Investing Activities
Capital expenditures in the 2017 nine-month period were $11.1 million, consisting primarily of $8.1 million for general plant cost reduction initiatives, and $2.2 million for equipment and new product development. Capital expenditures in the 2016 nine-month period were $8.5 million primarily consisting of $3.3 million for the purchase of equipment, land adjacent to our Winchester, Virginia manufacturing facility, and Trex University (our state-of-the-art training facility), $2.6 million for general plant cost reduction initiatives, and $2.3 million for process and productivity improvement. Also, in January 2016, the Company sold a portion of the Olive Branch, Mississippi, facility that contained the buildings for $4.2 million.
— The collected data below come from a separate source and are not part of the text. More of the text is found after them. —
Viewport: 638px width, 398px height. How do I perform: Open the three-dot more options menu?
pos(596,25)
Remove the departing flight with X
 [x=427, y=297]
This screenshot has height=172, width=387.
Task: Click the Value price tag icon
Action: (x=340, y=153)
On July 31, 2017, through its newly-formed, wholly-owned subsidiary, Trex Commercial Products, the Company acquired certain assets and assumed certain liabilities of SC Company for $71.8 million in cash, subject to adjustment pending final determination of working capital at closing. The Company used cash on hand and $30 million of funding from its existing revolving credit facility to acquire the assets.
Financing Activities
Net cash used in financing activities was $3.3 million in the 2017 nine-month period compared to net cash used in financing activities of $62.5 million in the 2016 nine-month period. The $59.1 million decrease was primarily due to $54.7 million in stock repurchase activity in the 2016 nine-month period.
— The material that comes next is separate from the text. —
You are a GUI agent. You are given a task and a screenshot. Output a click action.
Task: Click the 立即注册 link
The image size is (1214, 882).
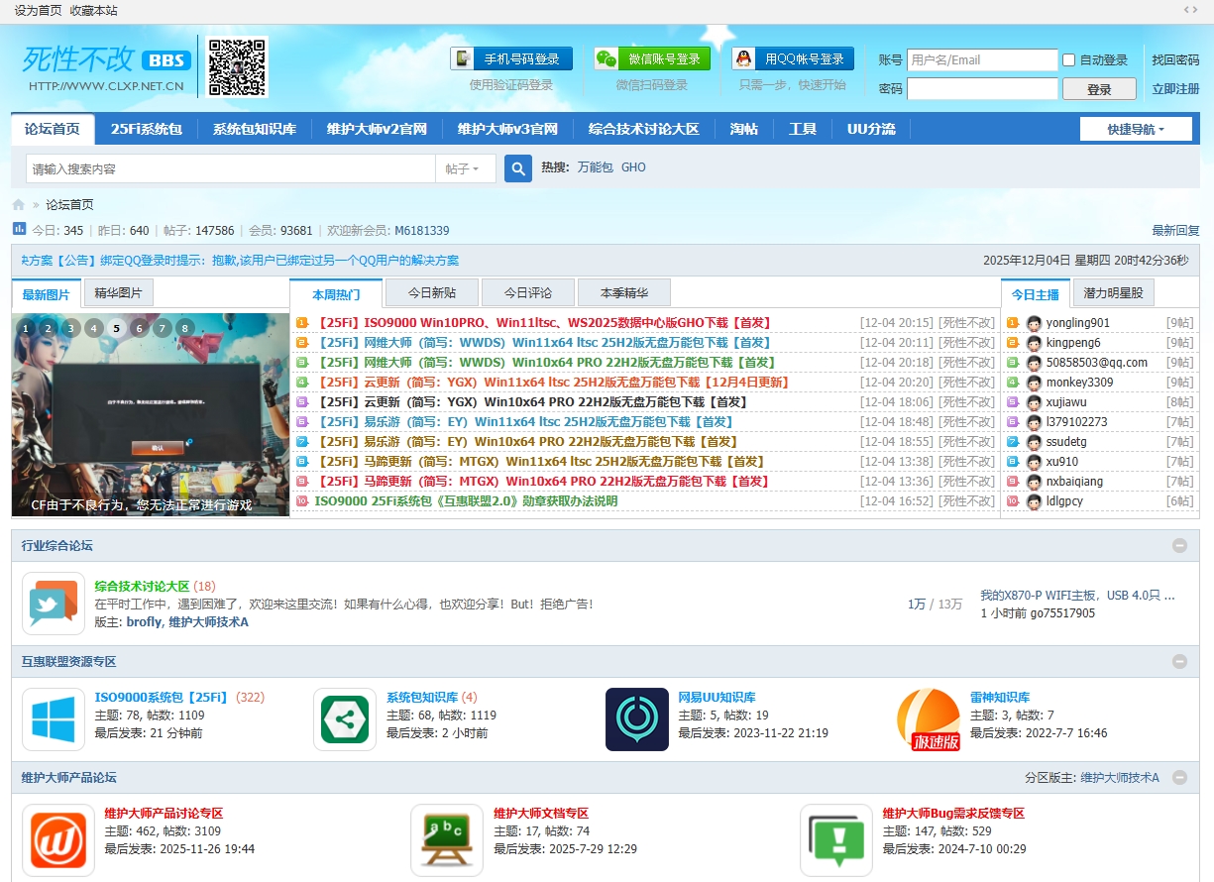(x=1175, y=87)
Stock Repurchase Programs.
On October 22, 2015, the Board of Directors adopted a new stock repurchase program of up to 3.15 million shares of the Companys outstanding common stock (October 2015 Stock Repurchase Program). This authorization terminated on December 31, 2016. The Company repurchased a total of 1,578,952 shares for $53.3 million under the October 2015 Stock Repurchase Program.
On February 16, 2017, the Board of Directors authorized a common stock repurchase program of up to 2.96 million shares of the Companys outstanding common stock (February 2017 Stock Repurchase Program). As of the date of this report, the Company has made no repurchases under the February 2017 Stock Repurchase Program.
Indebtedness. Our Third Amended and Restated Credit Agreement, as amended, provides us with revolving loan capacity in a collective maximum principal amount of $250 million from January 1 through June 30 of each year, and a maximum principal amount of $200 million from July 1 through December 31 of each year throughout the term, which ends January 12, 2021. At September 30, 2017, we had no outstanding indebtedness under the revolving credit facility and borrowing capacity under the facility of $200 million.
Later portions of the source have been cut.